The OsO4-catalyzed direct oxidation of olefins via the carbon-carbon cleavage of an osmate ester by the action of oxone allows the preparation of ketones or carboxylic acids in high yields. This method should be applicable as an alternative to ozonolysis.
B. R. Travis, R. S. Narayan, B. Borhan, J. Am. Chem. Soc., 2002, 124, 3824-3825.

Oxidative cleavage of various olefins to the corresponding ketones/carboxylic acids occurs with catalytic amounts of 3,4,5,6-tetramethyl-2-iodobenzoic acid (TetMe-IA) and oxone as terminal oxidant in acetonitrile-water mixture at rt.
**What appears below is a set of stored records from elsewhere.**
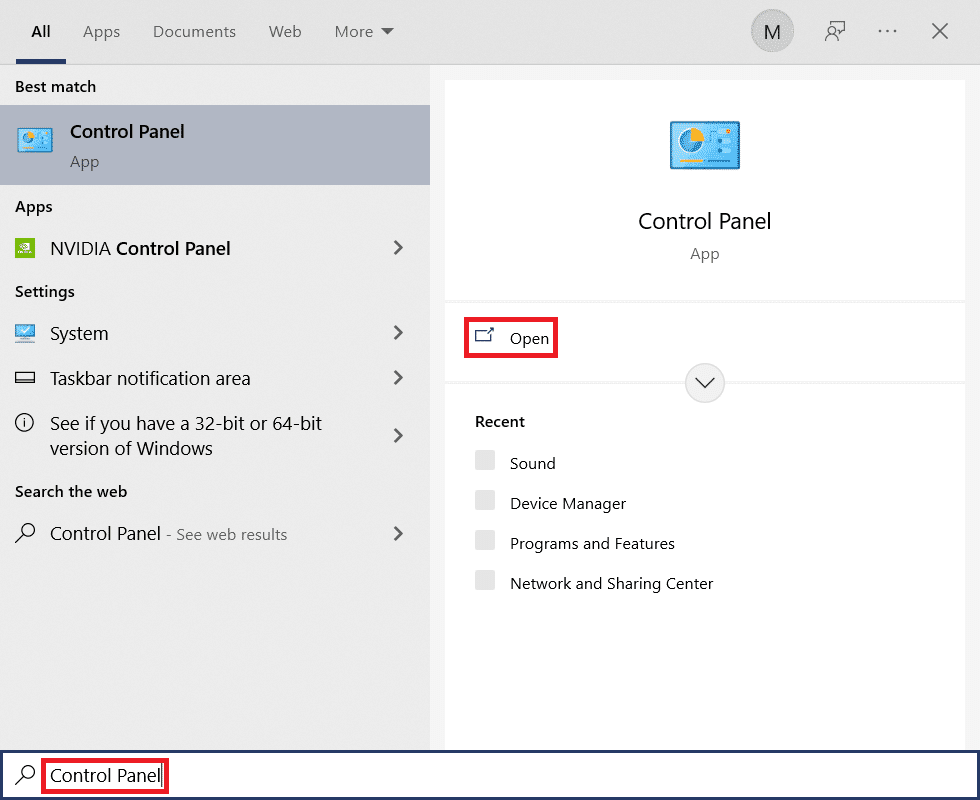Screen dimensions: 980x800
Task: Switch to the Web tab
Action: [x=284, y=31]
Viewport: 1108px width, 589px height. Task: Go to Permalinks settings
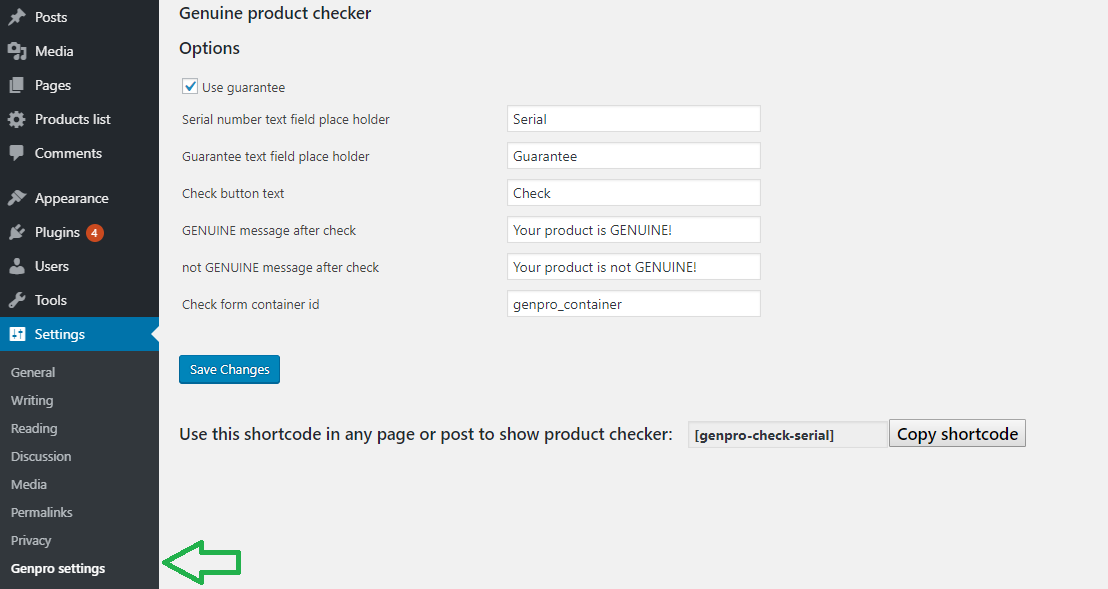coord(42,512)
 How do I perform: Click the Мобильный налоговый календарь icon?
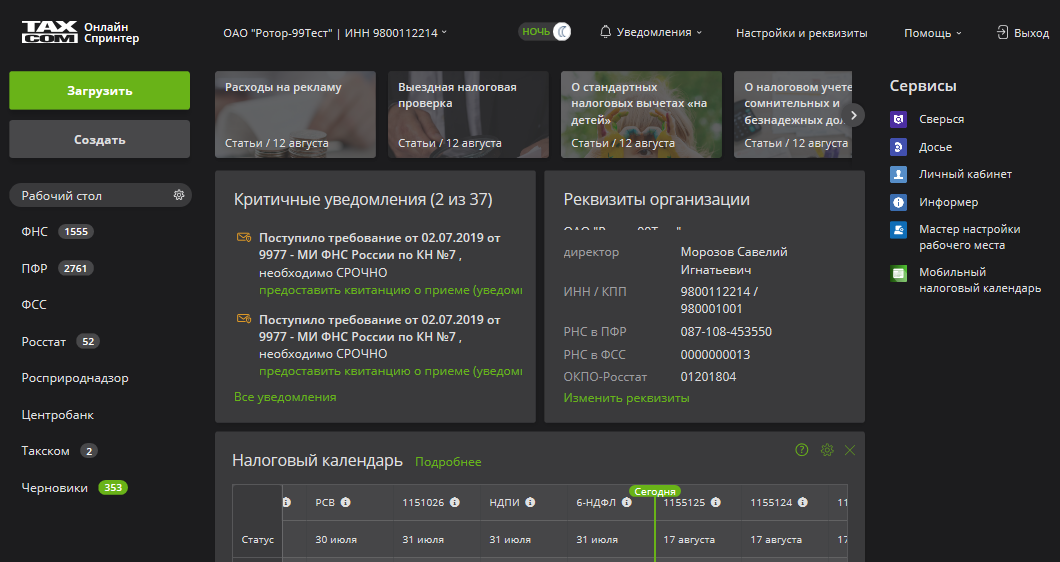click(x=898, y=273)
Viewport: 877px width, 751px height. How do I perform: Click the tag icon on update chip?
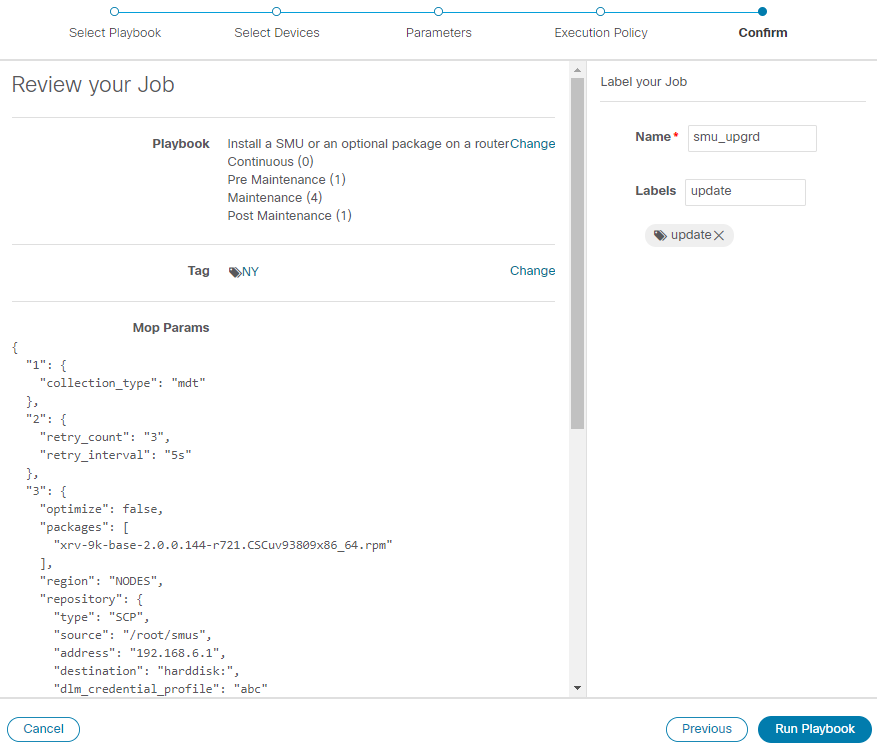[660, 236]
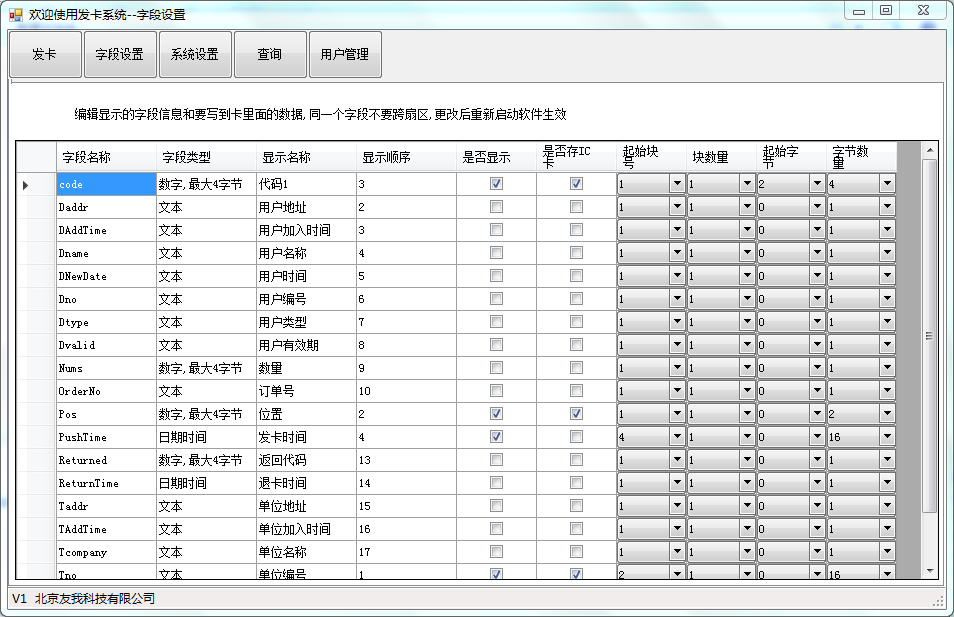Enable 是否存IC卡 for the PushTime row
Viewport: 954px width, 617px height.
576,436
The reaction mechanism involves dihydroxylation of the olefin with oxone, oxidative cleavage by TetMe-IBX, and oxidation of the aldehyde functionality to the corresponding acid with oxone.
J. N. Moorthy, K. N. Parida, J. Org. Chem., 2014, 79, 11431-11439.
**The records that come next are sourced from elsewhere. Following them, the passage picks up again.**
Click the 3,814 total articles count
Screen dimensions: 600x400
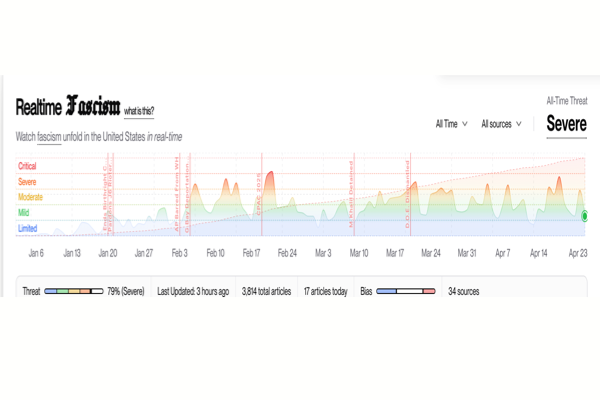[265, 292]
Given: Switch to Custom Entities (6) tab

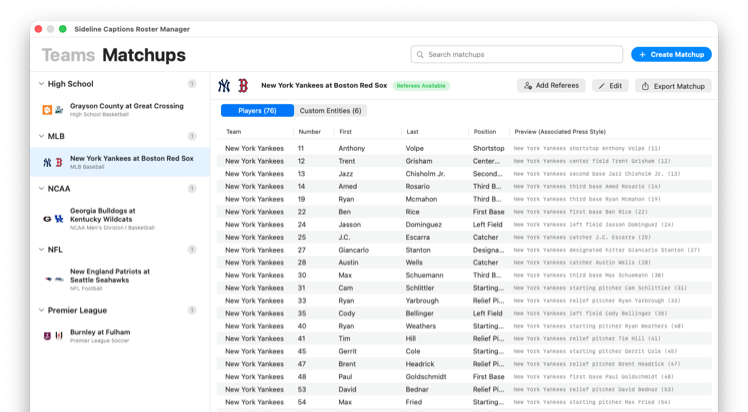Looking at the screenshot, I should coord(330,110).
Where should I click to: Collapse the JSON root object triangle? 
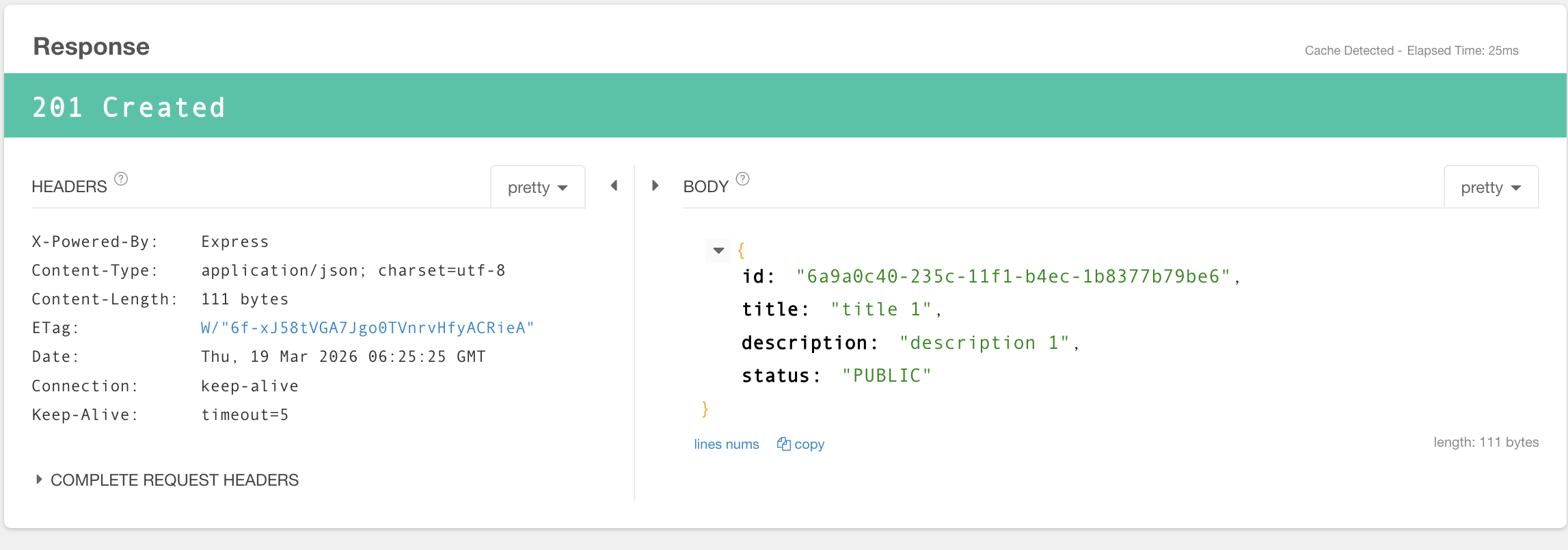pyautogui.click(x=718, y=250)
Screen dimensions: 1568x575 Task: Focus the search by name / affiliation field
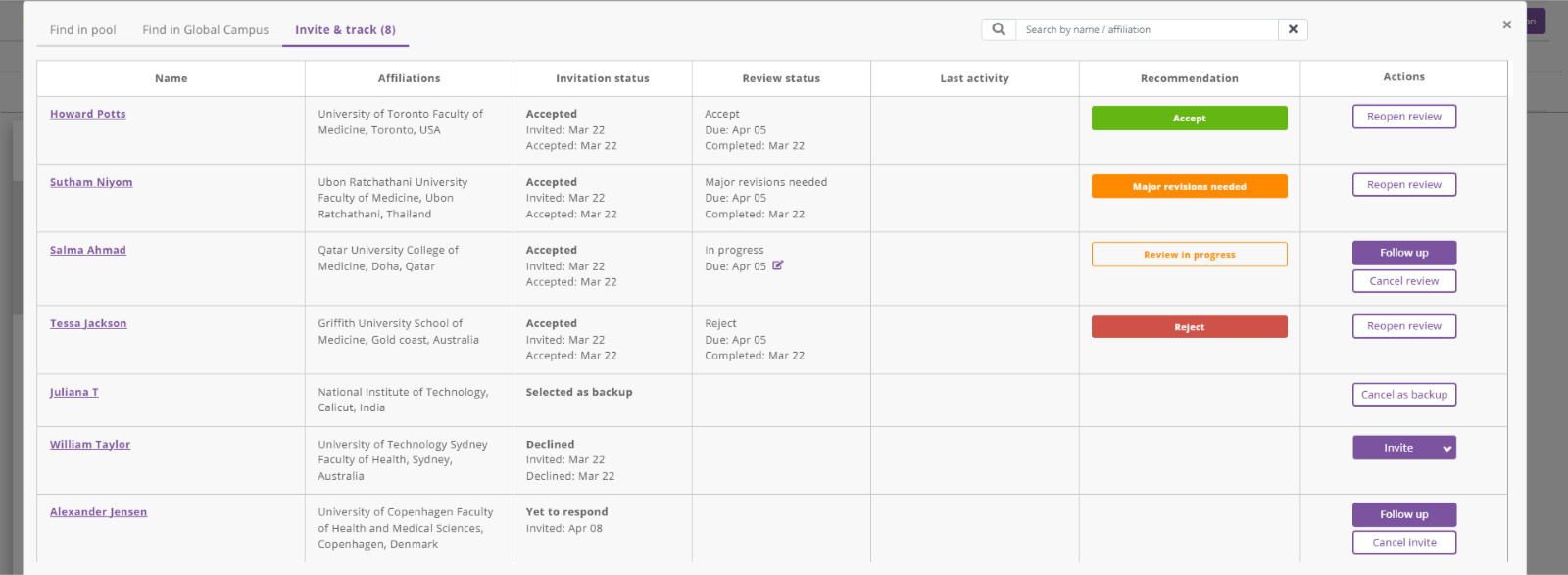point(1147,29)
A mild one-pot ozonolysis-oxidation process enables the synthesis of carboxylic acids from alkenes. Conducting the ozonolysis in an aqueous organic solvent eliminates secondary ozonide formation and the intermediates generated are readily converted into a carboxylic acid by adding sodium chlorite. The desired acids are isolated in high purity and high yield by simple extraction after a reductive quench.
B. M. Cochran, Synlett, 2016, 27, 245-248.

A catalytic amount of a composite material, RuO2/BaTi4O9, in combination with NaIO4 in EtOAc-H2O has been shown to efficiently cleave alkenes, affording ketones, aldehydes and/or carboxylic acids in high yields.
H. Okumoto, K. Ohtsuko, S. Banjoya, Synlett, 2007, 3201-3205.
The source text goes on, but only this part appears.